From what I can tell, reading the thread again you probably have a CGN3 modem. Can you have a look at the back of the modem and confirm that is what the product sticker indicates. That modem, as with the other Hitron modems does have some latency to it. That latency might give you a hard time with some online games depending on the network latency, but it shouldn't prevent you from playing an online game. As @Gdkitty indicated earlier, and I absolutely agree with, the cable levels themselves require attention. Yep, you can run the modems at the limit of the signal ranges, but that is inviting problems, which is what you are seeing.
The amplifier that the tech installed is probably an Antronix VRA4-7/AC. That has three amplified ports for devices like Cable TV Modems and one passive (non-amplified) port for VOIP devices and internet use. The specs for that device show that yes the port is not amplified, essentially 0 db gain, but more importantly it also shows that there is a passive port loss that occurs when you use that port. That loss, from input to output is less than 4.8 dB. Close to what you would get with a normal passive splitter that is typically used for multiple device installations. That loss is marked on the amp but I haven't been able to locate a clear image on the internet anywhere to see exactly what it indicates. What that means in your case is that your original cable signal levels were already below 0 dBmV, which is the median point in the operating range. My guess is that they are somewhere around -5 to -6 dBmV. With those levels, you can still run internet services, but if you have to split that cable to run additional Cable TV boxes or Home phone that could put you down around -12 to -13 dBmV for cable signal levels. The limit for the internet modems is -15 dBmV, so you would be very close to that limit with a passive splitter installation. The original amplifier was most likely the older style amp which does cause packet loss, so the tech swapped out the old amp for the newer one which does not cause packet loss. But, in the case of the new amp, you do end up with a signal drop at the output side. That isn't a big deal as long as you had a signal level that was high enough to start with. It would appear that in your case, that is not where you were at.

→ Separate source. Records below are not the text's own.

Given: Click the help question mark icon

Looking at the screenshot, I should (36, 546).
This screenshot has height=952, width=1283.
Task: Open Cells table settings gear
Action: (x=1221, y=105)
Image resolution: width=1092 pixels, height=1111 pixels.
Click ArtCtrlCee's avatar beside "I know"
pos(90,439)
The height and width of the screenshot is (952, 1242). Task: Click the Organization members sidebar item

I still believe that bringing up the original signal levels is required in order for any splitter or amplifier to provide the levels required for each specific modem. Swapping out the modem for a CGN3ACSMR and requesting the update immediately after connecting it and powering it up will help in the long run and would get rid of any latency to or through the modem. It also does solve connect / disconnect issues with various online pc and console games as well as VOIP and VPN services. If you had that up and running now, there would be no doubt in my mind that further connect / disconnect issues would be related to cable signal levels.

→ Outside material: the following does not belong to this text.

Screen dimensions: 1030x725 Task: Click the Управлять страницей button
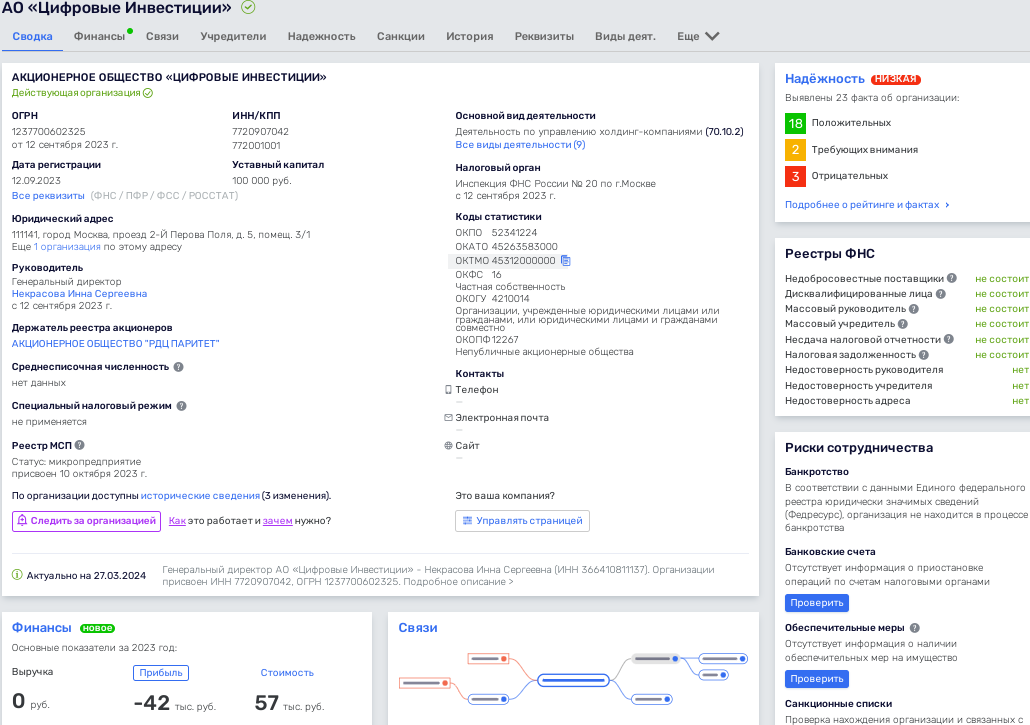pyautogui.click(x=522, y=521)
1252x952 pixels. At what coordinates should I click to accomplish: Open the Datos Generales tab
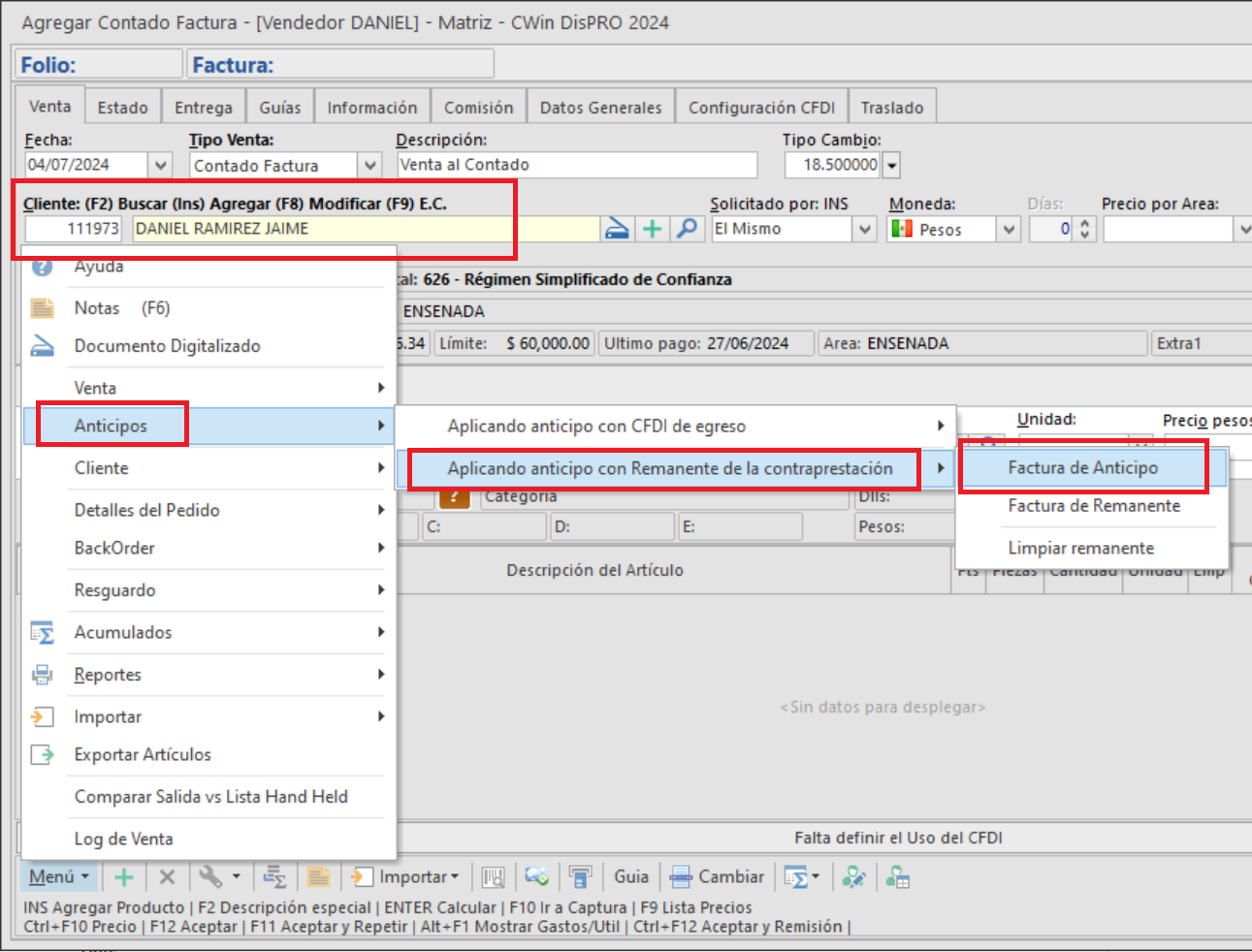coord(600,108)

You could call tech support again, explain that you are still seeing issues despite the amplifier swap and ask the CSR to recheck the modem signal levels. The fast that you are still seeing issues should bring about another tech visit. If you have no success with that, arrange that through the private messages with the moderators.
Out of curiosity are you in a house, condo, apartment, high rise, etc, etc.... ?
Ok, in that case, please read the first post in this thread:
Then, to request the firmware update, follow this link @CommunityHelps to get to the CommunityHelps page when you are signed into the forum. On the right hand side of the page is a link titled "Send this user a private message". Use that link to get to the next message composition page, fill in the title, your modem MAC address and Cable Account Reference Number in the text area and hit send. If the staff are not too busy, you might see the firmware pushed out either late this evening or overnight during the scheduled maintenance periods. If not, it should be pushed out no later than tomorrow night.
That modem has other issues with online games, beyond simple latency. So, you really need to have that update in place in order to concentrate on getting the signal levels resolved.